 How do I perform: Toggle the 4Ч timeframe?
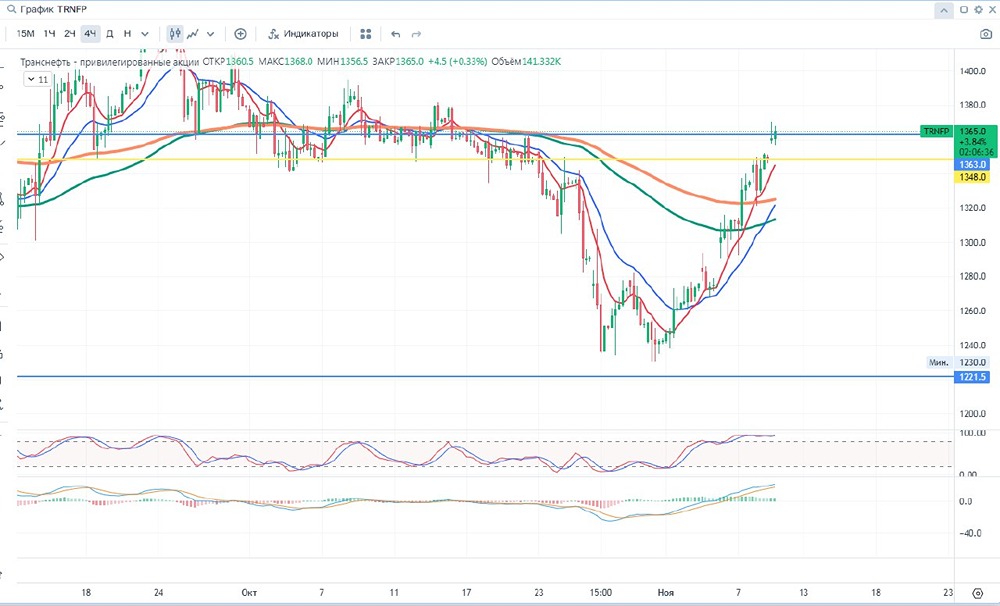click(x=90, y=33)
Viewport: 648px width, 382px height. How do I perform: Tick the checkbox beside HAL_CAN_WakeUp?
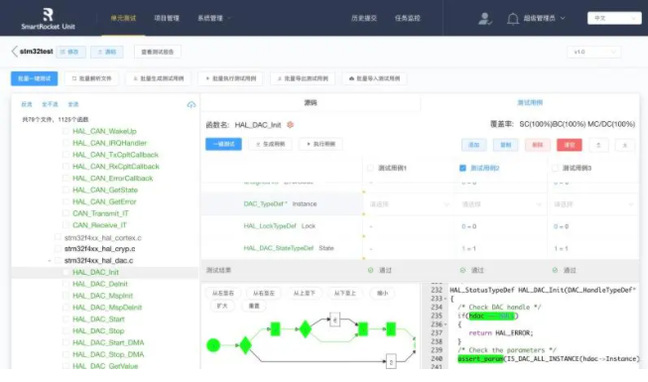coord(66,131)
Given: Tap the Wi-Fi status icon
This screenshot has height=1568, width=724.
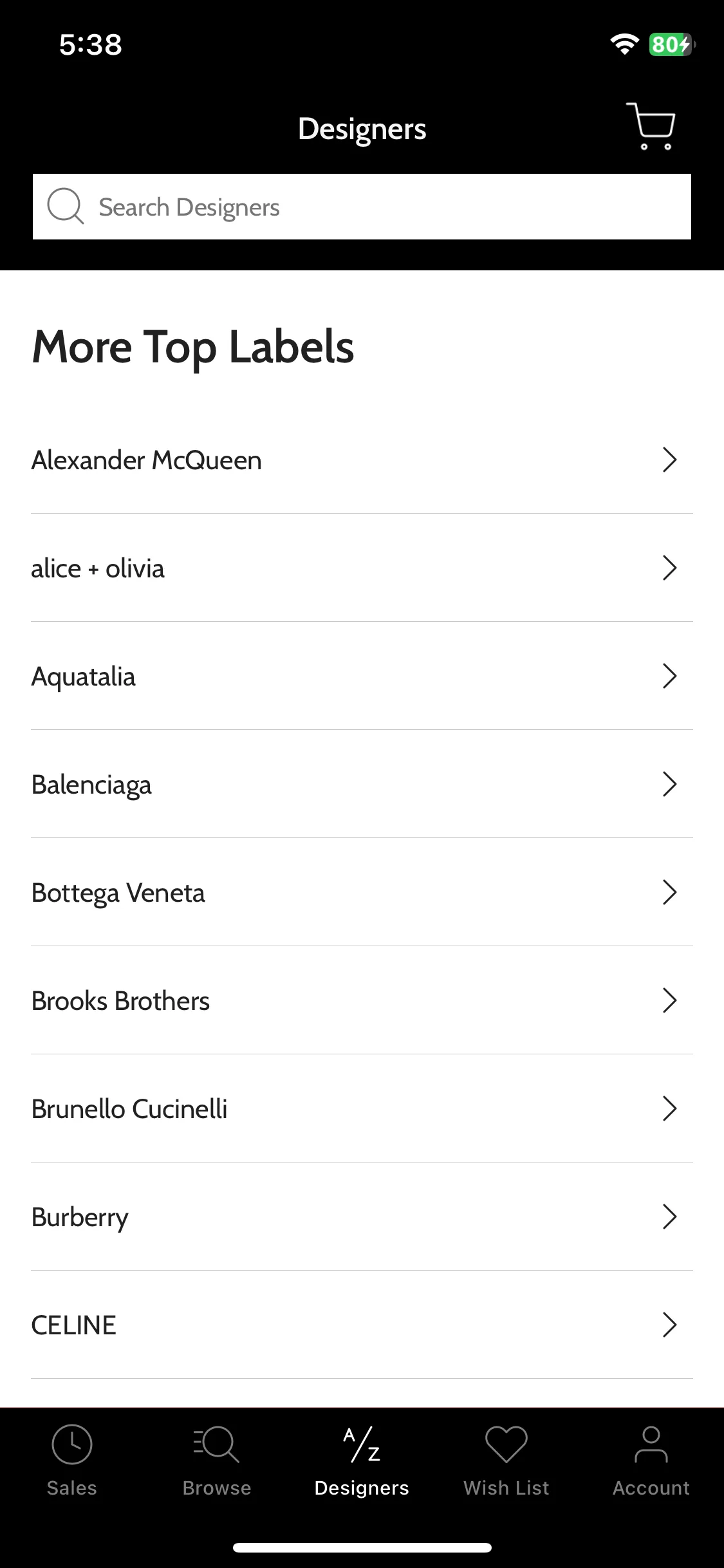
▬▬▬
Please retype the entries above word for word, but only from the line containing "Viewport: 648px width, 382px" through the last line, and without the pictures.

SOLUTION FOR THIS TASK =
Viewport: 648px width, 382px height. How do I perform: Tick the checkbox beside HAL_CAN_WakeUp?
coord(66,131)
Given: Tap the Wi-Fi status icon
This screenshot has height=1568, width=724.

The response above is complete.